*THE REQUEST*
Convert the stretch of records from the line containing "The image size is (293, 189)." through the line containing "will click(66, 247)." into a JSON list of strings, with one string per line and no blank lines. Include both end lines and nothing outside that stretch.

[Dataset entries]
○ ○ ○ ○
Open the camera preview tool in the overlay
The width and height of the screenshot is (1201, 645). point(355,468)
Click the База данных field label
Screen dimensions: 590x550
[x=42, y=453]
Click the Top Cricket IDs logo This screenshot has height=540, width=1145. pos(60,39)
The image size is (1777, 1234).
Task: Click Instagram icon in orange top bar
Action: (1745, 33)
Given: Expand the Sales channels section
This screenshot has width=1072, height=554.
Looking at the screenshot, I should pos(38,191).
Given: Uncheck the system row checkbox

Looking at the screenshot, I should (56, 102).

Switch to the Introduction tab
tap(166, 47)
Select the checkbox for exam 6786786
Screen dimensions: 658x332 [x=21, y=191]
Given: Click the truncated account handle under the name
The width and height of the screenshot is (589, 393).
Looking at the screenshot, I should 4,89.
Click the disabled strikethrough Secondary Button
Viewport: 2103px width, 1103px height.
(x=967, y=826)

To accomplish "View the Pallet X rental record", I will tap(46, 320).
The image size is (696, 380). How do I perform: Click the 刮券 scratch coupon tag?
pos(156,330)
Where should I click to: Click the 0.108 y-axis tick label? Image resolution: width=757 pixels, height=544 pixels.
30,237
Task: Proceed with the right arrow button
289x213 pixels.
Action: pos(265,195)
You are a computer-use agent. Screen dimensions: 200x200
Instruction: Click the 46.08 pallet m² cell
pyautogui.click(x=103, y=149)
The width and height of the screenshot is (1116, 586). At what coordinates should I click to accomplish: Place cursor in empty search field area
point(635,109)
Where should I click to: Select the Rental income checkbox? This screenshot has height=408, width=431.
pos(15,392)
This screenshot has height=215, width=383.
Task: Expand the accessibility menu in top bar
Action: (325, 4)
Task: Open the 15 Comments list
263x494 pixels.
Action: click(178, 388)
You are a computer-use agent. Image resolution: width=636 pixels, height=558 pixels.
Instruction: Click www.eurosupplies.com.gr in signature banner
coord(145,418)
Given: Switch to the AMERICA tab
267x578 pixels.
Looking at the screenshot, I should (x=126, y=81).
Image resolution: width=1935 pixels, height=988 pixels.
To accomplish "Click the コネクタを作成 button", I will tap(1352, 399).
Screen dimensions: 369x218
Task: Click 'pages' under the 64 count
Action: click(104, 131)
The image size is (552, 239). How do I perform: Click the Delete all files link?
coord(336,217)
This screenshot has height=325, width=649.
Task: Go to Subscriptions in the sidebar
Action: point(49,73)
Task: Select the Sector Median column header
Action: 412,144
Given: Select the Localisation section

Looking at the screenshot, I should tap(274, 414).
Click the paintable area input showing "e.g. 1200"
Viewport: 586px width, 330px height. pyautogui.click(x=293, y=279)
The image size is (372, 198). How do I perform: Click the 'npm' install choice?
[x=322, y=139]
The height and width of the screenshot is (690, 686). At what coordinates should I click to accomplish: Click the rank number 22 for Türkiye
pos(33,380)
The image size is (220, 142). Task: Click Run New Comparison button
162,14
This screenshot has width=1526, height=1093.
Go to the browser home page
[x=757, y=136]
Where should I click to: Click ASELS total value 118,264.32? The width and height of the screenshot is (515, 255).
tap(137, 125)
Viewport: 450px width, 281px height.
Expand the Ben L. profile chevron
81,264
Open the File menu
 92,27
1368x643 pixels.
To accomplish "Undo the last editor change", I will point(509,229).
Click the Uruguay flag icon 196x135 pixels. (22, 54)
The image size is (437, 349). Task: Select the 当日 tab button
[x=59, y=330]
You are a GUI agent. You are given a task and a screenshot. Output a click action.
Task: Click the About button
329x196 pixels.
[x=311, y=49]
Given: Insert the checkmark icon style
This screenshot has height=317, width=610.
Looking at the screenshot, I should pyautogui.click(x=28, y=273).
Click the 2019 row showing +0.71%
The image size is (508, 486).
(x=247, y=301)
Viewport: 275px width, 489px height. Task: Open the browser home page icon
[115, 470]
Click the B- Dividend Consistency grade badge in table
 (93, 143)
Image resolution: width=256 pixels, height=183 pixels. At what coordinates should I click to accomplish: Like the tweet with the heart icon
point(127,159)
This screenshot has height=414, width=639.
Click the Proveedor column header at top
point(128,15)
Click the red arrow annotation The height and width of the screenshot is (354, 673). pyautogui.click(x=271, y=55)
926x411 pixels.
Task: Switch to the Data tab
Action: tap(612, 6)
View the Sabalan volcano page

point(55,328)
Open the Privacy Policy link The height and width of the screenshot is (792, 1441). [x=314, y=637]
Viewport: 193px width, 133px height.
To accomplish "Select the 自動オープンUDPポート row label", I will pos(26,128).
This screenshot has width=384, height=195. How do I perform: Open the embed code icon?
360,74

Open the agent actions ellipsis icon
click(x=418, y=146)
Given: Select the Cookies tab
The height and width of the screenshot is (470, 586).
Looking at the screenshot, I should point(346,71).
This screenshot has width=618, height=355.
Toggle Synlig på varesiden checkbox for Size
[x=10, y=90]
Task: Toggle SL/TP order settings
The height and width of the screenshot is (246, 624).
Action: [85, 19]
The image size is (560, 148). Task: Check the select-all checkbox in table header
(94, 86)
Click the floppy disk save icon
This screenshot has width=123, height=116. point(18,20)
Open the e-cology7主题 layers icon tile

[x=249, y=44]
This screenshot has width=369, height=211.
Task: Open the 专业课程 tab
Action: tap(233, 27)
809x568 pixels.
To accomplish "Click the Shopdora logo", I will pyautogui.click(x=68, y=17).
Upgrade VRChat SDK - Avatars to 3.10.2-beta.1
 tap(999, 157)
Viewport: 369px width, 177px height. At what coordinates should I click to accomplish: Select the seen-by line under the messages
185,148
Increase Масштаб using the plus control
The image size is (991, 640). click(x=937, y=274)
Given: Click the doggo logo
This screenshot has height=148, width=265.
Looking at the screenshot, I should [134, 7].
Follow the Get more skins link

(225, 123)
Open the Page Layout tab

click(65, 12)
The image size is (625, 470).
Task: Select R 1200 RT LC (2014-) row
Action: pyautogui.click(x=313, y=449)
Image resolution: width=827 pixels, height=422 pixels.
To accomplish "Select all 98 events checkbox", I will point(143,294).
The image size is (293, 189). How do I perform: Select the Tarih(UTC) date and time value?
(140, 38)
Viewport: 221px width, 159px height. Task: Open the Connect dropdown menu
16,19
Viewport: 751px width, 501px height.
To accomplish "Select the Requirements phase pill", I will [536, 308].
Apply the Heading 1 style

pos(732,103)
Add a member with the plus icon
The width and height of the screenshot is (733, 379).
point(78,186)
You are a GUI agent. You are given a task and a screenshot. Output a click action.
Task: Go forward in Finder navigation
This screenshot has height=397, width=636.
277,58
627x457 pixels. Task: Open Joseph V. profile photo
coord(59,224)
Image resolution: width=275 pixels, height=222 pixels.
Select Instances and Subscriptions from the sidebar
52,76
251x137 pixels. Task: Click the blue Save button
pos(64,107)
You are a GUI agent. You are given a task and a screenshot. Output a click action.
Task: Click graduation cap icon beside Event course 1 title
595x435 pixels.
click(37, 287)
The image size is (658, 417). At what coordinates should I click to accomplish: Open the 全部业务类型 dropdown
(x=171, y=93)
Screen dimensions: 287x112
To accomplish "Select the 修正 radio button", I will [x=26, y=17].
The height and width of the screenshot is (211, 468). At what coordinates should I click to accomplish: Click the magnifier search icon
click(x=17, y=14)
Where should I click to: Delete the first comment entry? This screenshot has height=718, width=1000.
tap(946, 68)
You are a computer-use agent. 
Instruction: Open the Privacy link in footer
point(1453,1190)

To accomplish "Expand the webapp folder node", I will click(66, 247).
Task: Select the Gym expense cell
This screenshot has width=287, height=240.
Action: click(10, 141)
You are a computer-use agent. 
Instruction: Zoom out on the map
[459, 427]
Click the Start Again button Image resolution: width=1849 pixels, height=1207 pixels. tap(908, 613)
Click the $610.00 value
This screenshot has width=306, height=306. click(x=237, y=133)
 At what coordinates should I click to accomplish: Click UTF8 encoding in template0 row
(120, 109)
○ ○ ○ ○
*TASK SOLUTION*
[
  "The image size is (293, 189). How do I perform: Select the Tarih(UTC) date and time value?",
  "(140, 38)",
  "Viewport: 221px width, 159px height. Task: Open the Connect dropdown menu",
  "16,19",
  "Viewport: 751px width, 501px height.",
  "To accomplish \"Select the Requirements phase pill\", I will [536, 308].",
  "Apply the Heading 1 style",
  "pos(732,103)",
  "Add a member with the plus icon",
  "The width and height of the screenshot is (733, 379).",
  "point(78,186)",
  "You are a GUI agent. You are given a task and a screenshot. Output a click action.",
  "Task: Go forward in Finder navigation",
  "This screenshot has height=397, width=636.",
  "277,58",
  "627x457 pixels. Task: Open Joseph V. profile photo",
  "coord(59,224)",
  "Image resolution: width=275 pixels, height=222 pixels.",
  "Select Instances and Subscriptions from the sidebar",
  "52,76",
  "251x137 pixels. Task: Click the blue Save button",
  "pos(64,107)",
  "You are a GUI agent. You are given a task and a screenshot. Output a click action.",
  "Task: Click graduation cap icon beside Event course 1 title",
  "595x435 pixels.",
  "click(37, 287)",
  "The image size is (658, 417). At what coordinates should I click to accomplish: Open the 全部业务类型 dropdown",
  "(x=171, y=93)",
  "Screen dimensions: 287x112",
  "To accomplish \"Select the 修正 radio button\", I will [x=26, y=17].",
  "The height and width of the screenshot is (211, 468). At what coordinates should I click to accomplish: Click the magnifier search icon",
  "click(x=17, y=14)",
  "Where should I click to: Delete the first comment entry? This screenshot has height=718, width=1000.",
  "tap(946, 68)",
  "You are a computer-use agent. ",
  "Instruction: Open the Privacy link in footer",
  "point(1453,1190)",
  "To accomplish \"Expand the webapp folder node\", I will click(66, 247)."
]